United States District Court, E.D. Michigan, Southern Division
Nov 18, 2005
Civil No. 05-CV-74318-DT (E.D. Mich. Nov. 18, 2005)

Opinion

Civil No. 05-CV-74318-DT.

November 18, 2005


OPINION AND ORDER DENYING THE PETITION FOR WRIT OF HABEAS CORPUS


James Bell, ("Petitioner"), presently confined at the Cotton Correctional Facility in Jackson, Michigan, has filed a pro se petition for writ of habeas corpus pursuant to 28 U.S.C. § 2254, challenging his sentence for operating a motor vehicle while under the influence of liquor (O.U.I.L.), third offense, M.C.L.A. 257.625. For the reasons stated below, the petition for writ of habeas corpus is SUMMARILY DISMISSED.

I. Background

Petitioner pleaded nolo contendere to the above charge in the Delta County Circuit Court. Petitioner was sentenced to twenty three months to five years in prison. Petitioner's conviction and sentence was affirmed on appeal. People v. Bell, 257372 (Mich.Ct.App. October 28, 2004); lv. den. 472 Mich. 939; 698 N.W. 2d 393 (2005).

Petitioner now seeks the issuance of a writ of habeas corpus on the following ground:

The defendant-appellant should be re-sentenced because the sentencing court did not duly consider the facts that the defendant-appellant had an ongoing severe substance abuse problem with no apparent significant treatment and the Department of Corrections' recommendations, along with other mitigating factors.

II. Discussion

The petition for writ of habeas corpus must be dismissed because petitioner has failed to allege any facts showing that he is being detained in violation of the United States Constitution.

==========

Exercise set =>
1. Answer these from the court opinion:
(a) At which facility is the petitioner confined?
(b) In which court did the petitioner plead nolo contendere?
(c) What prison sentence did the petitioner receive?
2. Please copy everything in the court opinion from "Petitioner pleaded nolo" down to "other mitigating factors.".
The lines that come next are separate material, unconnected to the court opinion.

Dataset excerpt =>
==========

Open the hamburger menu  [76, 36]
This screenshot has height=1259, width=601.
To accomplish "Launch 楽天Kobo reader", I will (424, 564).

==========

Responses in order =>
1.
(a) The Cotton Correctional Facility in Jackson, Michigan.
(b) The Delta County Circuit Court.
(c) Twenty three months to five years in prison.

2.
Petitioner pleaded nolo contendere to the above charge in the Delta County Circuit Court. Petitioner was sentenced to twenty three months to five years in prison. Petitioner's conviction and sentence was affirmed on appeal. People v. Bell, 257372 (Mich.Ct.App. October 28, 2004); lv. den. 472 Mich. 939; 698 N.W. 2d 393 (2005).

Petitioner now seeks the issuance of a writ of habeas corpus on the following ground:

The defendant-appellant should be re-sentenced because the sentencing court did not duly consider the facts that the defendant-appellant had an ongoing severe substance abuse problem with no apparent significant treatment and the Department of Corrections' recommendations, along with other mitigating factors.